▶ **YOUR ASSIGNMENT**
Take the line containing "View meeting recap. (161, 1554)" and every line below it through the end of the entries, and output them verbatim, pictures excluded.

[[ DATASET RECORDS open ]]

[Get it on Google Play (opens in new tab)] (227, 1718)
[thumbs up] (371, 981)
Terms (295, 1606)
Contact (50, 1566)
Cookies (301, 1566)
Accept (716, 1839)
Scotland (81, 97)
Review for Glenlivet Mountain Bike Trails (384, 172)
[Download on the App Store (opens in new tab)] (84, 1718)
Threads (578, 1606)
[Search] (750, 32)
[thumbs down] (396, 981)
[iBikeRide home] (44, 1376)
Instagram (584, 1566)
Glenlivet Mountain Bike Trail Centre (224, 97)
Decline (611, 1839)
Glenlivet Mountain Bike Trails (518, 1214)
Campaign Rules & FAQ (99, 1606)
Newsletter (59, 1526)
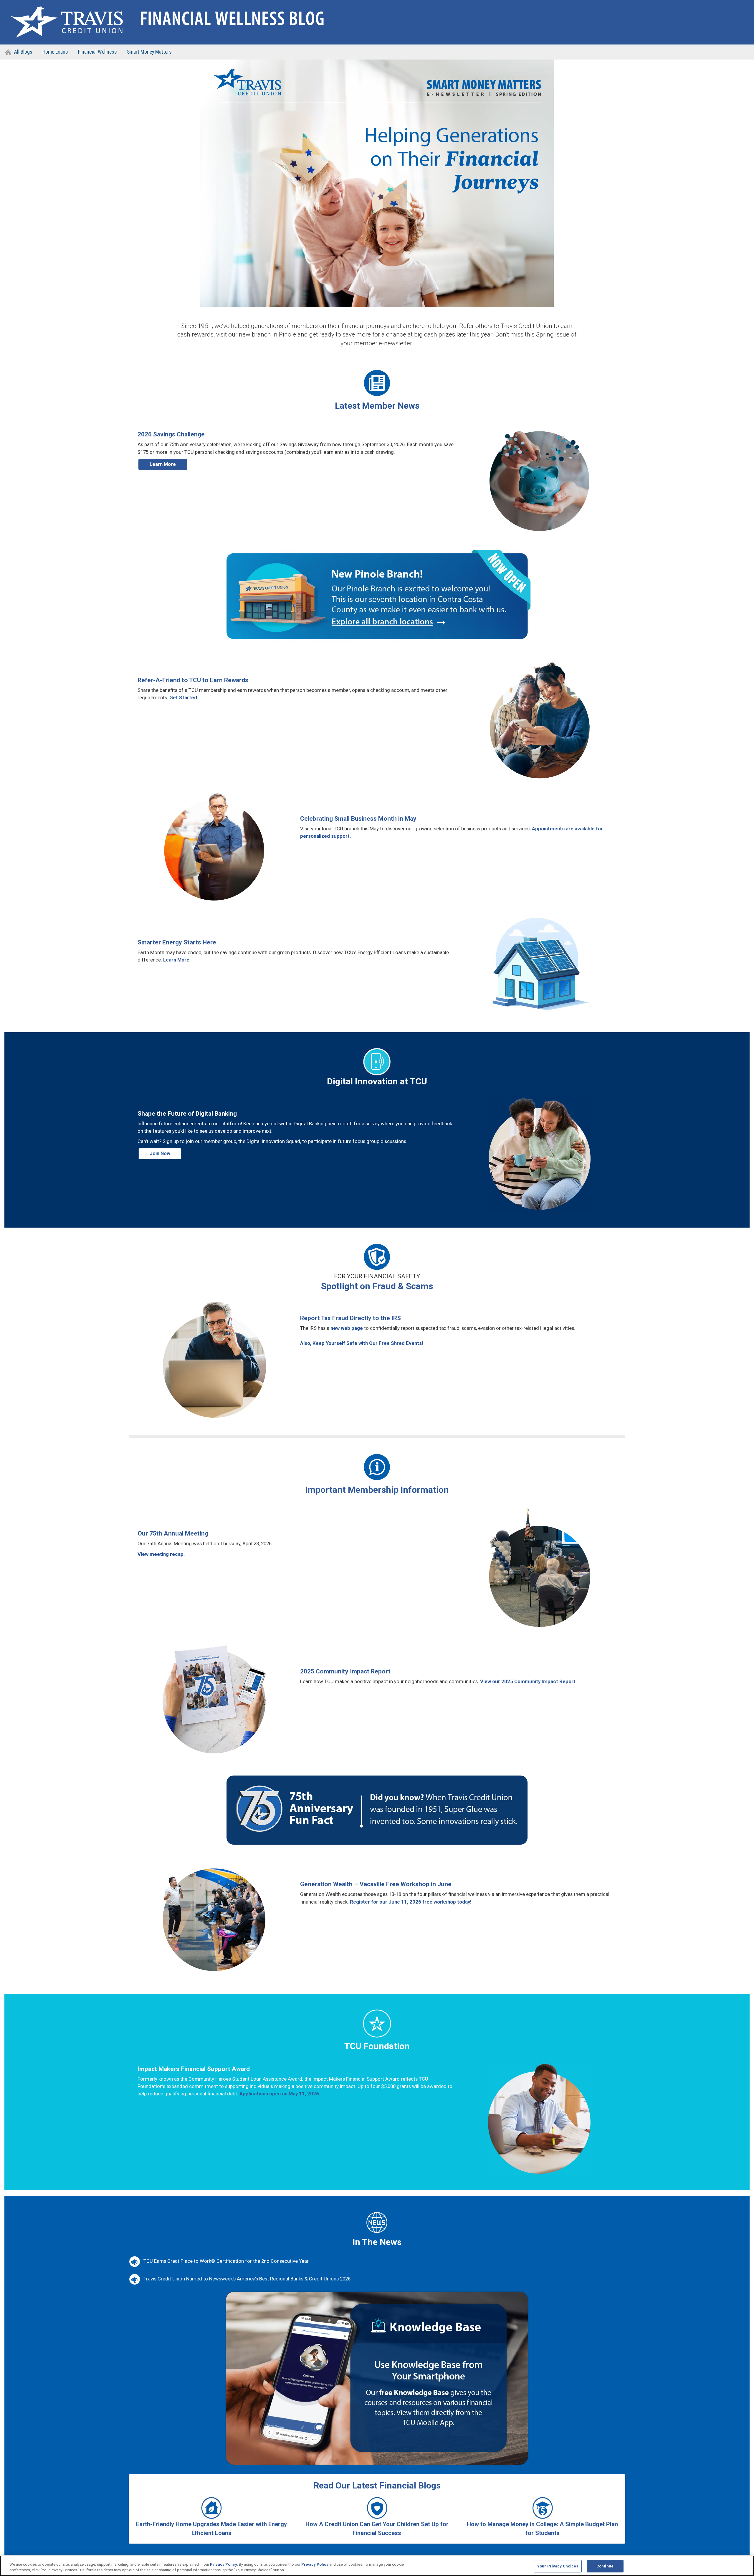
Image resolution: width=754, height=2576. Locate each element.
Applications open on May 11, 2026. (279, 2094)
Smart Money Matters (149, 52)
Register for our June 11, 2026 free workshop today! (410, 1902)
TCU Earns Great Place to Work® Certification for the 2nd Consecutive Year (226, 2261)
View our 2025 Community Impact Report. (528, 1681)
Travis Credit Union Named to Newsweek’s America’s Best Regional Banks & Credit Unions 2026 (246, 2279)
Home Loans (55, 52)
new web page (346, 1328)
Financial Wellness (97, 52)
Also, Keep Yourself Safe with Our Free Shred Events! (361, 1343)
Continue (605, 2566)
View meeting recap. (161, 1554)
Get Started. (184, 697)
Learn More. (177, 960)
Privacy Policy (223, 2564)
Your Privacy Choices (557, 2566)
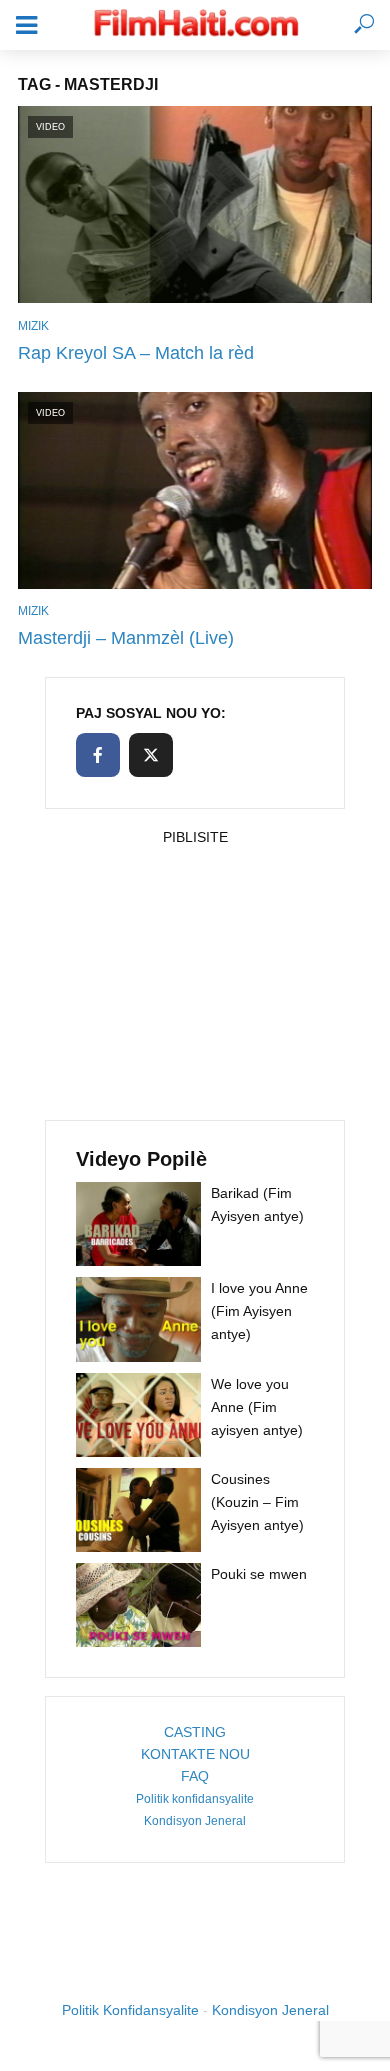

[[ DATASET RECORDS closed ]]

▶ **COMPLETED EXERCISE**
View meeting recap. (161, 1554)
Get Started. (184, 697)
Learn More. (177, 960)
Privacy Policy (223, 2564)
Your Privacy Choices (557, 2566)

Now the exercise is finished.